For optimal reading, please switch to desktop mode.
Background
The Human Brain Project (HBP)
is a 10-year EU FET flagship project
seeking to “provide researchers worldwide with tools and mathematical
models for sharing and analysing large brain data they need for
understanding how the human brain works and for emulating its
computational capabilities”. This ambitious and far-sighted goal
has become increasingly relevant during the lifetime of the project
with the rapid uptake of Machine Learning and AI (in its various
forms) for a broad range of new applications.
A significant portion of the HBP is concerned with massively parallel
applications in neuro-simulation, in analysis techniques to interpret
data produced by such applications, and in platforms to enable
these. The advanced requirements of the HBP in terms of mixed
workload processing, storage and access models are way beyond current
technological capabilities and will therefore drive innovation in
the HPC industry. The Pre-commercial procurement (PCP) is a funding
vehicle developed by the European Commission, in which an industrial
body co-designs with a public institution an innovative solution
to a real-world technical problem, with the intention of providing
the solution as commercialized IP.
The Jülich Supercomputer Centre on behalf of
the Human Brain Project entered into a competitive three-phased PCP
programme to design next-generation supercomputers for the demanding
brain simulation, analysis and data-driven problems facing the wider
Human Brain Project. Two consortia - NVIDA and IBM, and Cray and
Intel were selected to build prototypes of their proposed solutions.
The phase III projects ran until January 2017, but Cray’s project
deferred significant R&D investment, and was amended and extended.
Following significant activity supporting the research efforts
at Jülich, JULIA was finally decommissioned at the end of November.
Introducing JULIA
In 2016, Cray installed a prototype named JULIA, with the
aim of exploring APIs for access to dense memory and storage, and
the effective support of mixed workloads. In this context, mixed
workloads may include interactive visualisation of live simulation
data and the possibility of applying feedback to "steer" a simulation
based on early output. Flexible exploitation of new hardware and
software aligns well with Cray's vision of adaptive supercomputing.
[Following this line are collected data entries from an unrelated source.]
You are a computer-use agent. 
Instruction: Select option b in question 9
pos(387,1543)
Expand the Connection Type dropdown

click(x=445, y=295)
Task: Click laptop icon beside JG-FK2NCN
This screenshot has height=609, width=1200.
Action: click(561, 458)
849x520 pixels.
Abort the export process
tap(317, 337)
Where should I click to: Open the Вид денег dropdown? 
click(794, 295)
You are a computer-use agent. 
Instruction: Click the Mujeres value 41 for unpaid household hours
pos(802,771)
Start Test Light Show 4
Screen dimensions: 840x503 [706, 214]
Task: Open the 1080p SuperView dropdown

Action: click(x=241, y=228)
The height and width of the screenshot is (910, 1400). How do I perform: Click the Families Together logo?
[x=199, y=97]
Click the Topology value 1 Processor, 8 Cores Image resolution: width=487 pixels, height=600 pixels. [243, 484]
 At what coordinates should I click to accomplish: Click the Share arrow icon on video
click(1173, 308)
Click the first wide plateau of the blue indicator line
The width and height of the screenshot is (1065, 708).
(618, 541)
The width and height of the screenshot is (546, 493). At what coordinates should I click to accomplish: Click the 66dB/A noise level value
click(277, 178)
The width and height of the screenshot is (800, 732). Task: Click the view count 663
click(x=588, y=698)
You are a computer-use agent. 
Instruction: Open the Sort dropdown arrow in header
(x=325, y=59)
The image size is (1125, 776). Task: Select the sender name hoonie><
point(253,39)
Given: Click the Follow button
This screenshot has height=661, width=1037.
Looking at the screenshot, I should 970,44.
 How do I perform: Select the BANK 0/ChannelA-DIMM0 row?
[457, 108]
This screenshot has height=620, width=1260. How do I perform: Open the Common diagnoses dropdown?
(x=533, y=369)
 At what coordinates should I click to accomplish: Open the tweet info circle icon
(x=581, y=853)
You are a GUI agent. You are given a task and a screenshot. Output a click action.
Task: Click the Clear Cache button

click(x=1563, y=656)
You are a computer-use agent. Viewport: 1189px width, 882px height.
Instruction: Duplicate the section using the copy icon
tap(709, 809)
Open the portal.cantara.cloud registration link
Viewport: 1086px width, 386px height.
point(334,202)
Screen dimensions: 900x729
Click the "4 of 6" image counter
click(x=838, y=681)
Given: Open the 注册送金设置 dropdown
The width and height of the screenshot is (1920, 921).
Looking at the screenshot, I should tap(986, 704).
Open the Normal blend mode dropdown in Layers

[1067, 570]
JULIA is based on a Cray CS400
system, but extended with some novel hardware and software technologies:
- 60 Intel Knights Landing compute nodes
- 8 visualisation nodes with NVIDIA GPUs
- 4 data nodes with Intel Xeon processor and 2x Intel Fultondate P3600 SSDs
- All system partitions connected using the Omnipath interconnect
- Installation of a remote visualization system for concurrent,
post-processing and in-transit visualization of data primarily from
neurosimulation.
- An installed software environment combining conventional HPC toolchains
(Cray, Intel, GNU compilers), and machine learning software stacks
(e.g. Theano, caffe, TensorFlow)
- A storage system consisting of SSD-backed Ceph
StackHPC was sub-contracted by Cray in order to perform analysis
and optimisation of the Ceph cluster. Analysis work started in
August 2017.
Ceph on JULIA
The Ceph infrastructure comprises four data nodes, each equipped with two
P3600 NVME devices and a 100G Omnipath high-performance network:
Each of the NVME devices is configured with four partitions. Each partition
is provisioned as a Ceph OSD, providing a total of 32 OSDs.
The Ceph cluster was initially running the Jewel release of Ceph
(current at the time). After characterising the performance, we
started to look for areas for optimisation.
Jewel to Luminous
Preserving the format of the backend data store, the major version
of Ceph was upgraded from Jewel to Luminous. Single-client performance
was tested using rados bench before and after the upgrade:
The results that we see indicate a solid improvement for smaller objects
(below 64K) but negligible difference otherwise, and no increase in
peak performance.
Filestore to Bluestore
The Luminous release of Ceph introduced major improvements in the
Bluestore backend data store. The Ceph cluster was migrated to Bluestore
and tested again with a single client node and rados bench:
There is a dramatic uplift in performance for larger objects for
both reads and writes. The peak RADOS object bandwidth is also
within the bounds of the observed limits achieved by the ipoib
network interface. This level of performance is becoming less of
an I/O problem and more of a networking problem.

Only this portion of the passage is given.